In any case, the readily available methods (overdosing and cutting veins) tend to be extremely painful and actually highly survivable. This provides a clear way to distinguish between serious and non-serious cases. The non-serious will plan to swallow a bottle of pills, or slash their wrists, or some similarly stereotypical thing. The serious, by contrast, knows that the odds of having one's stomach pumped before absorbing a lethal dose are quite high; that cutting the wrists is actually difficult and impractical, and a far better option is the femoral artery or perhaps the jugular; that using a gun is difficult and must be done precisely and carefully to ensure success rather than a life in a vegetative coma.
In general, the serious know every last detail and consequence of their suicide. They know the consequences, the caveats, and the potential for surviving. They know how to minimize or avoid each. The reasons may be deeply emotional, and often are, but the planning and execution of the act tend to be exceptionally methodical and careful - even in people not given to such traits in normal life.
Again at the risk of grossly oversimplifying the situation, the non-serious tend to be the ones who act in more apparently selfish or cowardly ways. It is vital, however, to understand what life looks like from their perspective. What seems like an obviously foolish solution to most people (killing oneself to escape problems) is perceived in a totally different light. Again this is often because of genuine disease or problems, and is best dealt with by professional help. Regardless of what the actions may appear to be, the motivation for the person is rarely genuine selfishness or cowardice. The way the situation appears to an outsider is usually extremely different from the way it is perceived by the person themselves. In this case, bringing up selfishness or cowardice is ignorant and frustrating, as it demonstrates a lack of empathy with the person's actual situation. Don't be surprised if such reactions actually exacerbate the problem.

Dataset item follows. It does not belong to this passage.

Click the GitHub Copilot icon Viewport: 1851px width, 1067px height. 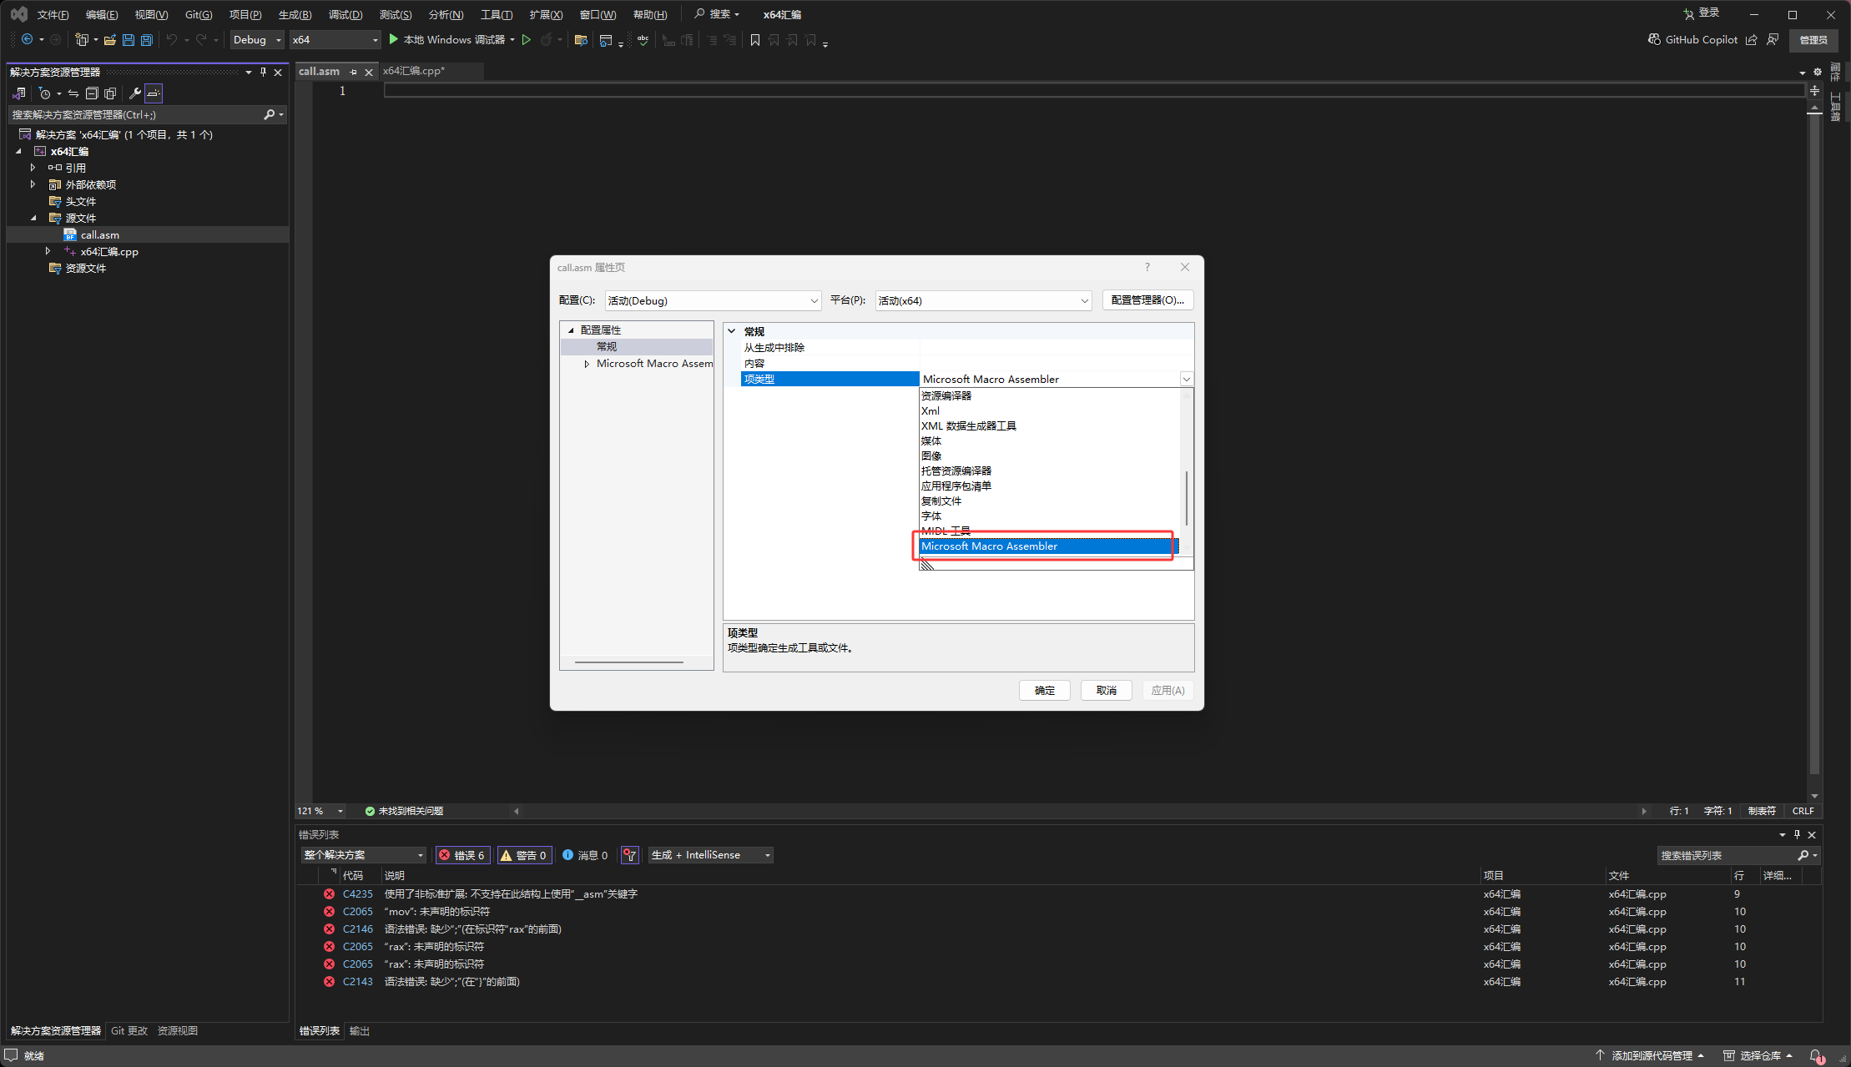coord(1653,39)
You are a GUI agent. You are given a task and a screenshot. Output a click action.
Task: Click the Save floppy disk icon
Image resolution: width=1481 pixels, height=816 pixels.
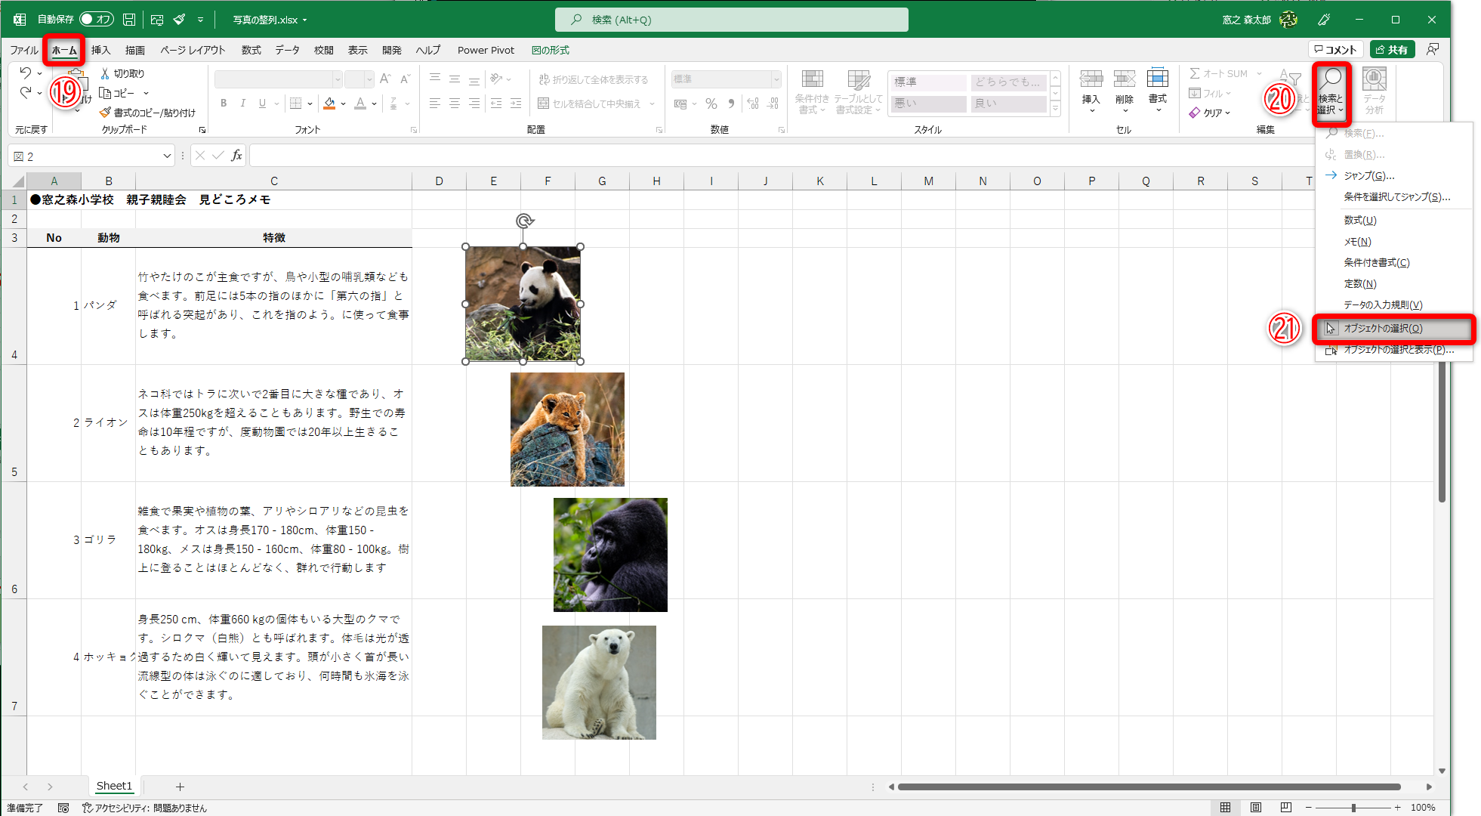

The serious, however, comprise the majority of successful suicides, virtually by definition. In their case, decrying their choice as selfishness or cowardice is the height of ignorance and is extremely distasteful to me, as someone who has been in that situation.
The reasons for contemplating suicide vary vastly; there is no way to capture the complete situation without having to delve into a horde of subtlety, nuance, and individual circumstance. This means that blanket judgments about the subject, especially ones which paint the person in a highly negative light (e.g. accusations of selfishness or cowardice) are entirely uncalled for. They may be true in certain specific cases, but to blindly label all suicides is, for lack of a suitably strong word, completely disgusting.
Please don't be the kind of person who does that.